Once they gain their freedom, Manfred unexpectedly gives Leonora the slip; they will not meet again.  As the book opens several years later, they are heading separate research teams, each with a very different philosophy and approach to creating artificial sentience.

Leonora is hiding on Malta, while a virtual copy in San Francisco acts as a decoy, interfacing, downloading, uploading, while layers and layers of virtual camouflage provided by her security expert, Hound, conceal her real location.  Her team follows a traditional approach, creating a single AI, an android with a quantum computer for a brain.  Manfred's team is in Philadelphia, trying to invent what Manfred calls "beautiful intelligence," by creating a network of individuals, none of them self-aware, hoping that together they will raise themselves to sentience.

But for both teams research is hampered by the need to keep moving and also by the need to create credible new identities with every change in location. Leonora's journey takes her team around the Mediterranean and across northern Africa, while Manfred's team crosses a devastated and dangerous America. Aware that a single slip could leave them vulnerable to  Aritomo's minions (who never seem to be far behind) both teams must also meet the challanges of interacting with their evolving creations—and those creations are not evolving as planned.

Palmer is a writer of unique and remarkable imagination.  He can also be a bit didactic.  He has strong beliefs about the environment (he wants to save it) and religion (he believes it is a bad influence), beliefs that he wishes to communicate to his readers.  While these are not absent from this book, they are less evident here than in some of his other novels.  He is a man of ideas, and characterization is not his strong point.   Instead, through discussions and diagreements between the various characters—particularly when they are faced by new and unexpected developments—*Beautiful Intelligence *examines theories about artificial intelligence, as well as posing philosophical questions about sentience, self-awareness, and conscience, about the ways that consciousness develops, and the dangers when technology advances far more quickly than our understanding.   For someone (like myself) who does not have the necessary background to understand all the substance of these arguments, it can be at times difficult to follow, but even without that background, the chase, the tensions and shifting alliances within the two groups, make for a suspenseful and entertaining story.

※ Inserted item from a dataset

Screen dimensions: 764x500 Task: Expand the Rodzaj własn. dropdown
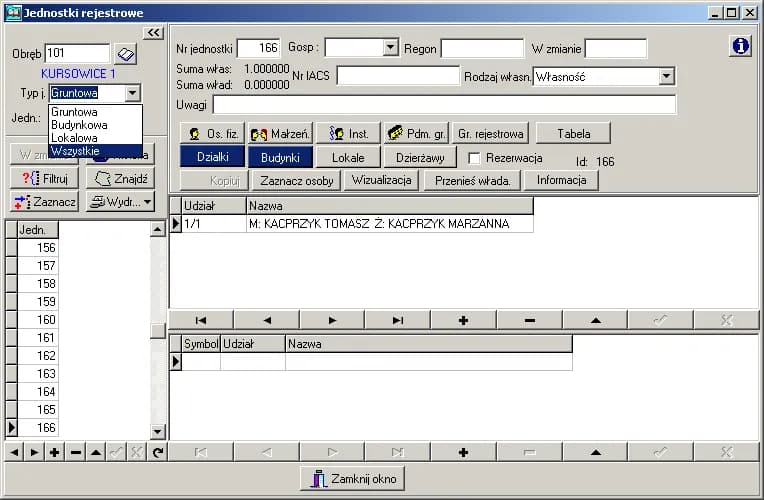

On Amazon and Goodreads I gave it four out of five stars.  On a scale of one to ten, I would waver between 7 and 8, so I rounded up.


----------



## Foxbat (Aug 3, 2015)

Time for a second opinion. 

Having just finished this one, I can say that, on the whole, I agree with Teresa's view. I found the questions posed about artificial intelligence and how it might be achieved both fascinating and thought provoking. I think Palmer's writing skill shows through here as he manages to get the points across without coming over as preaching. The fact that I found his world setting  a very credible extrapolation of where we are right now was quite frightening, and this really helped with the immersion factor whilst reading.

All-in-all, it was a well-paced read that definitely deserves a look.


----------